The data –

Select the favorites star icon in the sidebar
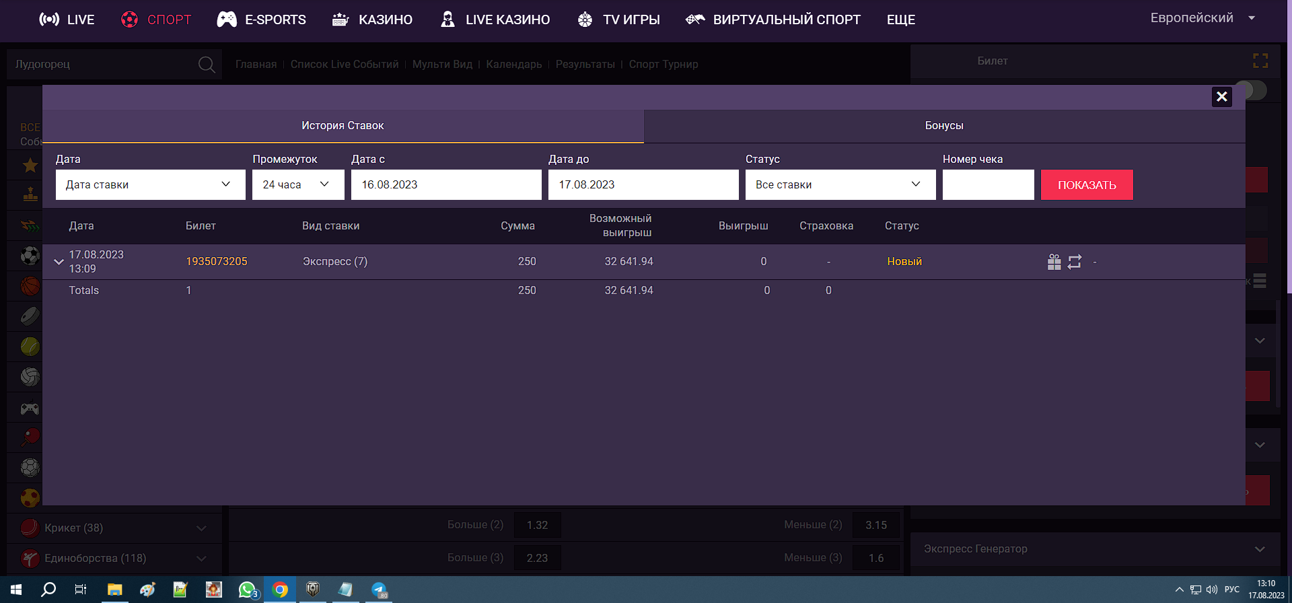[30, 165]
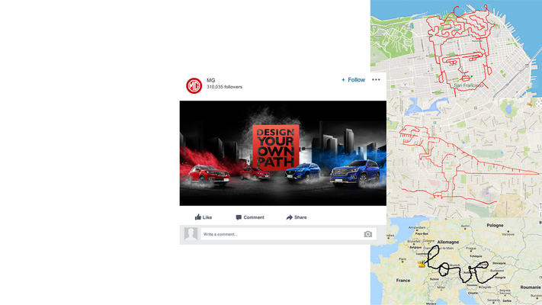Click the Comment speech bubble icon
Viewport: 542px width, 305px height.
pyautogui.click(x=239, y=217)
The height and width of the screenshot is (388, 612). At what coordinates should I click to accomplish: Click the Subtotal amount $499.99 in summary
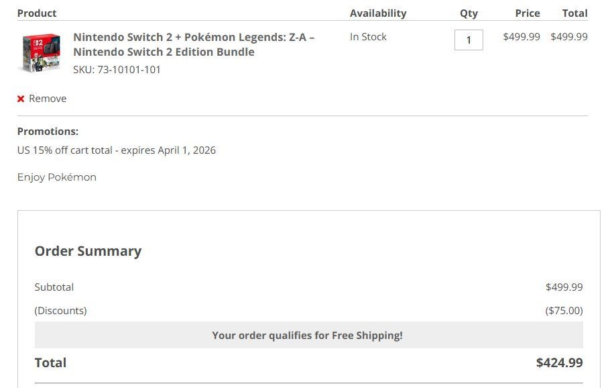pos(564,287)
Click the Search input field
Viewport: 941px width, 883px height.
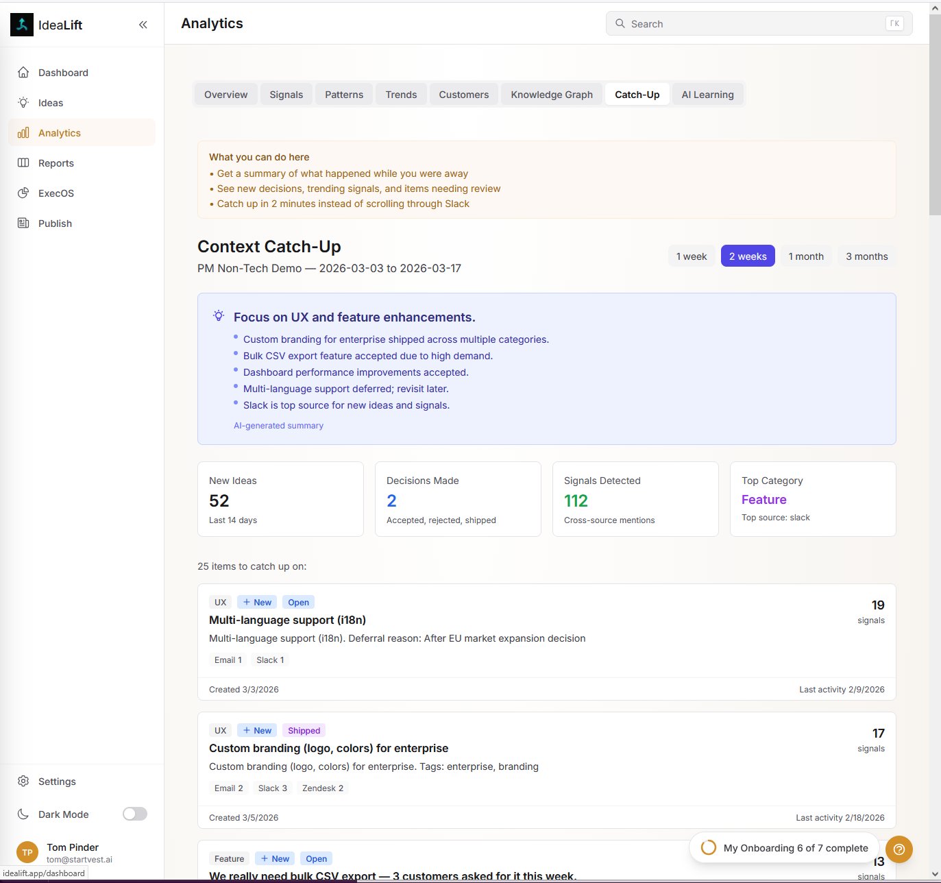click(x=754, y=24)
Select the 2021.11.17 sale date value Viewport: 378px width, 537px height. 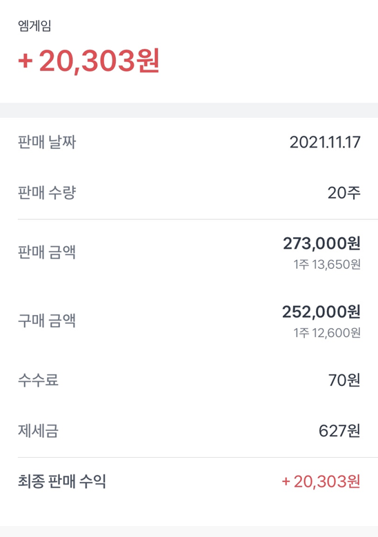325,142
...
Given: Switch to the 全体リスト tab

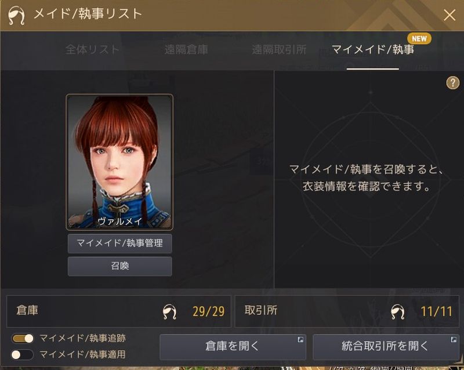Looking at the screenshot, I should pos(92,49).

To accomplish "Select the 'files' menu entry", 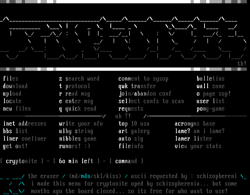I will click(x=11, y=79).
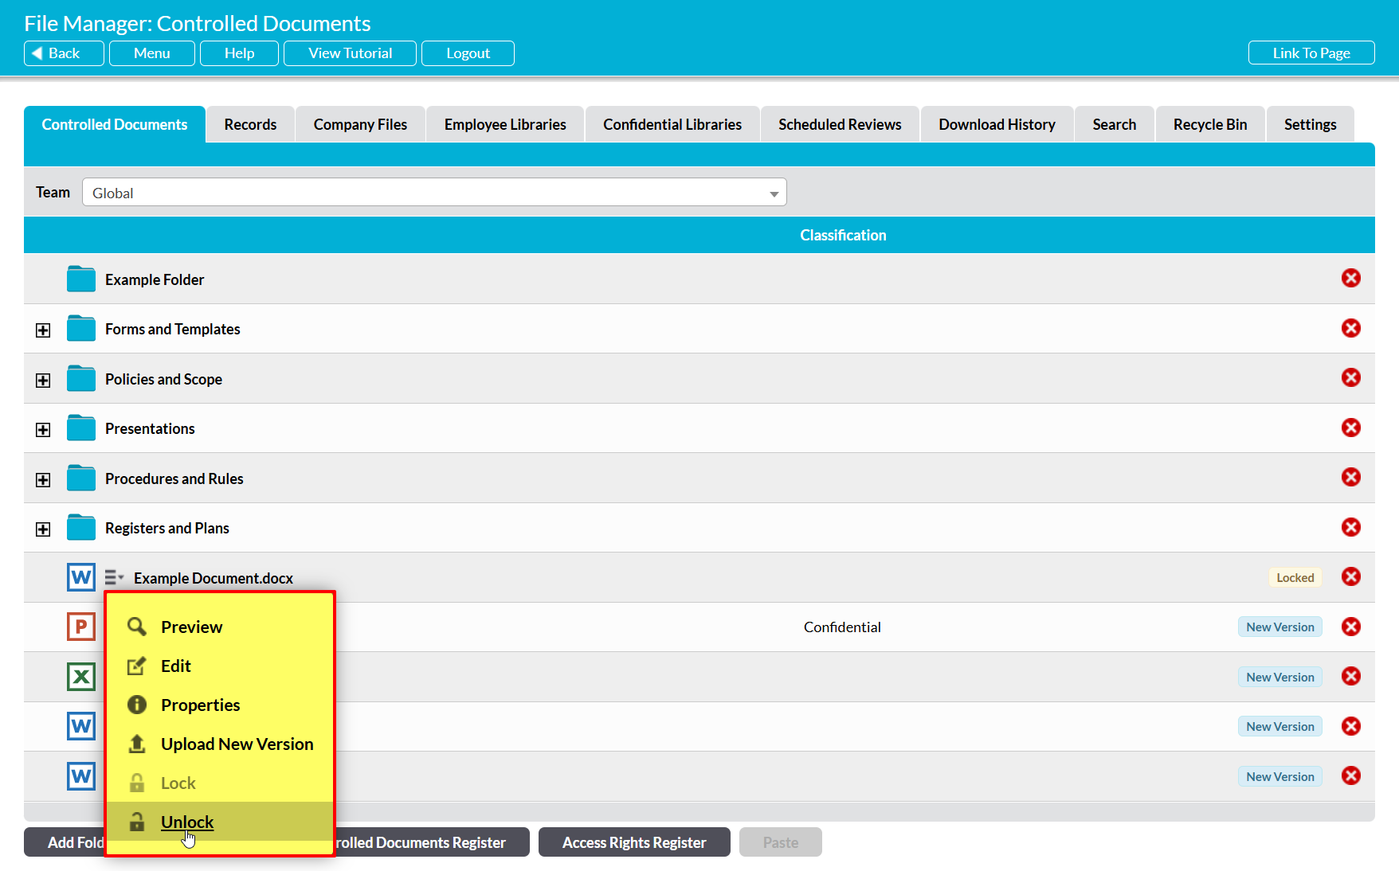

Stated exercise –
Reproduce the lines verbatim, beginning at the line that contains "Select the favorites star icon in the sidebar" and ending after the line that contains "pos(564,287)", with both included. Omit the pictures from your answer.

Result below –
Select the favorites star icon in the sidebar
[30, 165]
Click the Comment speech bubble icon
Viewport: 542px width, 305px height.
pyautogui.click(x=239, y=217)
The height and width of the screenshot is (388, 612). At what coordinates should I click to accomplish: Click the Subtotal amount $499.99 in summary
pos(564,287)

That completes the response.